What is required -
The answer must consist of every line from the entries below that contains the word "will".

Records shown -

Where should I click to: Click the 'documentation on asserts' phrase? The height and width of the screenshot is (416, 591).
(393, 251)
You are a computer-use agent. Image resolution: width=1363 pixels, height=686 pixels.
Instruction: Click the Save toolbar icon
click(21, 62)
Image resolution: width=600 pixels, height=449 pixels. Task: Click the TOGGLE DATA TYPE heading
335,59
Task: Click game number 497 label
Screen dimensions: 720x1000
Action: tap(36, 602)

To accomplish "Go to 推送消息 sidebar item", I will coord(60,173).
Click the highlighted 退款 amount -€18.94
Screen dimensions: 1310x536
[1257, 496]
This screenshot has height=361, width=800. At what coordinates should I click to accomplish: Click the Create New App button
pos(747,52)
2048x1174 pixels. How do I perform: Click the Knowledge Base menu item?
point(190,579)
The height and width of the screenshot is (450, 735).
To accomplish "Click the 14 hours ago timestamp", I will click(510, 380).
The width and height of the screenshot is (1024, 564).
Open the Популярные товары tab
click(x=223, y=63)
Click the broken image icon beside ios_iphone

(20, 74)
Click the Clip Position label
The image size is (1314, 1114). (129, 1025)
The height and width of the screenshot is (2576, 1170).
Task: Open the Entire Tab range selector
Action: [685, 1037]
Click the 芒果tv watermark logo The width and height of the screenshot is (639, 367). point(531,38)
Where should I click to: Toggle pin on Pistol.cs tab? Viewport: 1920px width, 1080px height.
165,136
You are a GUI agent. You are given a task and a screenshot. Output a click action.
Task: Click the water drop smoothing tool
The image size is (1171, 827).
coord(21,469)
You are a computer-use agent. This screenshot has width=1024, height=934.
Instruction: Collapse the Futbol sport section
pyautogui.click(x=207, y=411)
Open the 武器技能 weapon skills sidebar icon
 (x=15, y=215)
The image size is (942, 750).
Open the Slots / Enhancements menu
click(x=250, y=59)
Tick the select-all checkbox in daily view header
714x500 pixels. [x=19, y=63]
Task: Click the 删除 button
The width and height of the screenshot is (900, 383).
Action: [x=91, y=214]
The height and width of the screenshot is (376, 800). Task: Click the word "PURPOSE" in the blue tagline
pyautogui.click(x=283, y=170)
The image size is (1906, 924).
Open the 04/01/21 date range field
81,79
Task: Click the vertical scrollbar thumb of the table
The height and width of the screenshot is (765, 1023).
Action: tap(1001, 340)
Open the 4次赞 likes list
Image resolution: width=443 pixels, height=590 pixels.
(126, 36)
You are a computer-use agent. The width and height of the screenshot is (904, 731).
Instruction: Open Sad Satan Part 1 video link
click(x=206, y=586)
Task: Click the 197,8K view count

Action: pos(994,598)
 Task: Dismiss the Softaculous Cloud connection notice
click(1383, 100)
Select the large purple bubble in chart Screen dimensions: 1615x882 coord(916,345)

Response below -
To accomplish "Go to 推送消息 sidebar item", I will coord(60,173).
To accomplish "Click the 14 hours ago timestamp", I will click(510, 380).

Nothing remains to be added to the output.